EXERCISE: Each entry is to be output precisely as it appears.
--------
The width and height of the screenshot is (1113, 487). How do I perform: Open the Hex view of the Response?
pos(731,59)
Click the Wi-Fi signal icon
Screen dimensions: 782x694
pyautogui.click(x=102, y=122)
--------
TASK OUTPUT:
The width and height of the screenshot is (1113, 487). How do I perform: Open the Hex view of the Response?
pos(731,59)
Click the Wi-Fi signal icon
Screen dimensions: 782x694
pyautogui.click(x=102, y=122)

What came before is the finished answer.